START Supplied records

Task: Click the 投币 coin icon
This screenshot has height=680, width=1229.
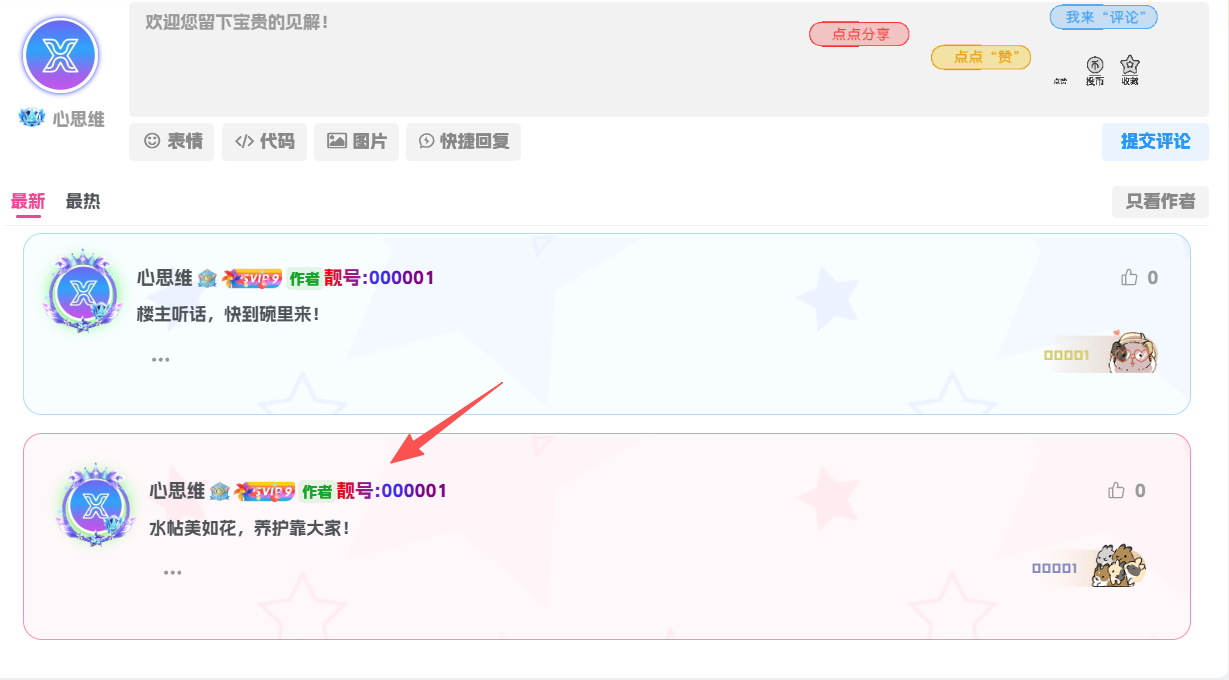Action: click(x=1095, y=65)
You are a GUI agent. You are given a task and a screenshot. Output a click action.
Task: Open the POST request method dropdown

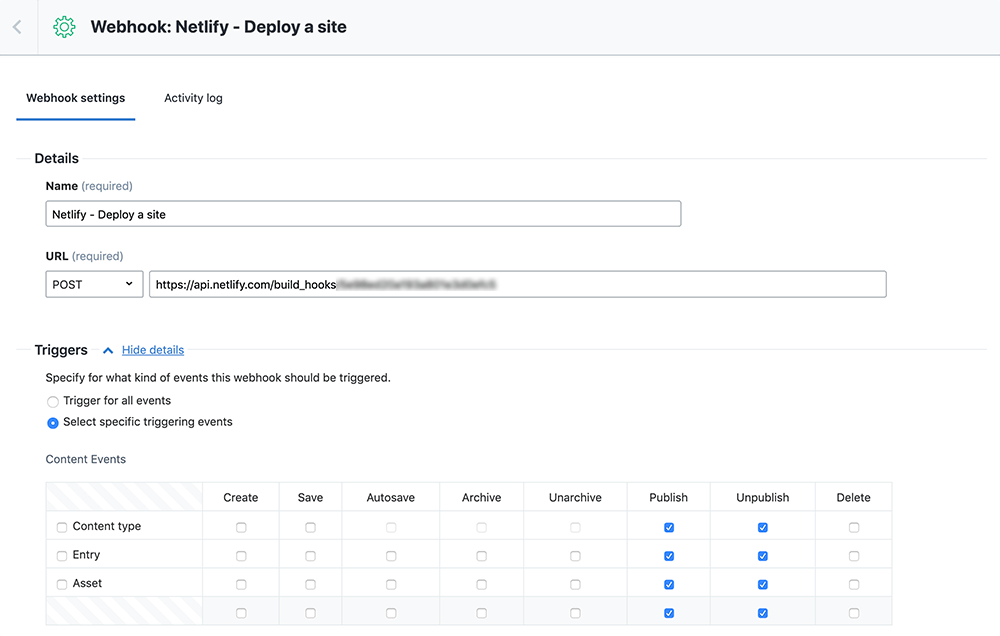(x=93, y=284)
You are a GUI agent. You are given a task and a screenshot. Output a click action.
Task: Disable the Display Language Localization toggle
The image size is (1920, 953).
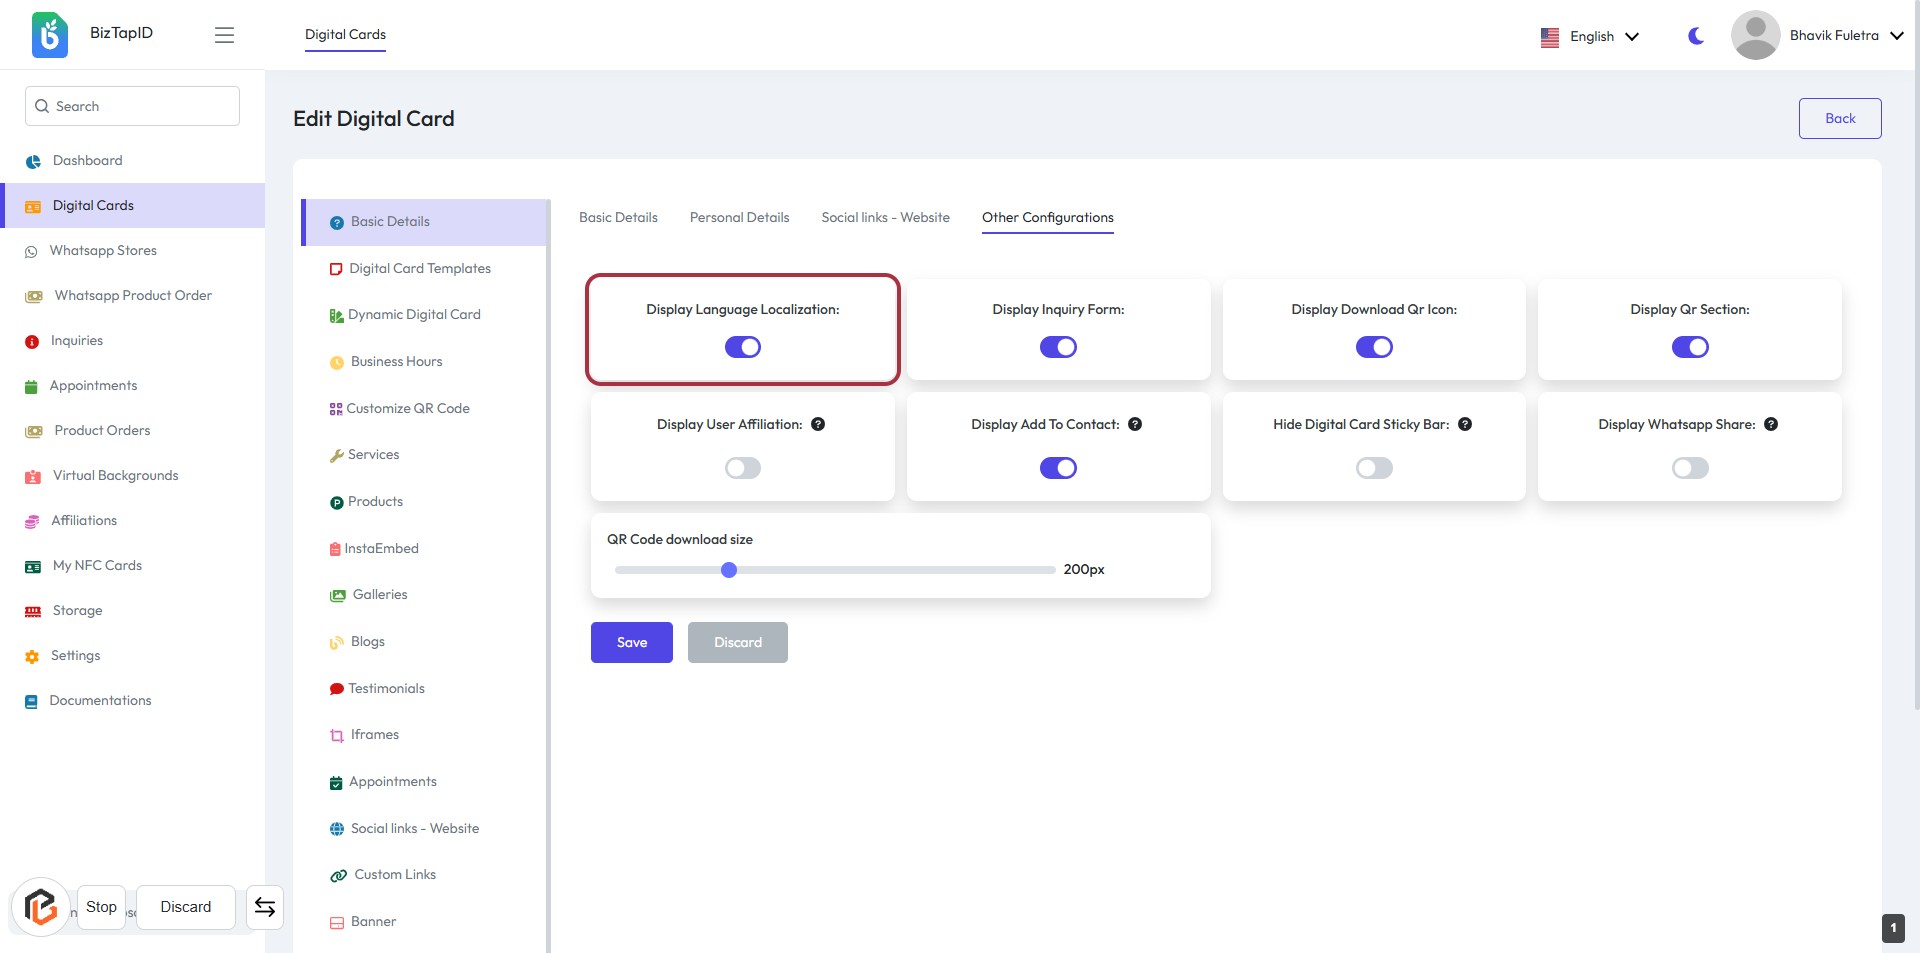point(742,347)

END Supplied records

What is being asked:
Give back the records above word for word, minus any image they hold.

Response to the exercise:
Task: Click the 投币 coin icon
This screenshot has height=680, width=1229.
Action: click(x=1095, y=65)
You are a GUI agent. You are given a task and a screenshot. Output a click action.
Task: Open the POST request method dropdown

(x=93, y=284)
You are a GUI agent. You are given a task and a screenshot. Output a click action.
Task: Disable the Display Language Localization toggle
The image size is (1920, 953).
point(742,347)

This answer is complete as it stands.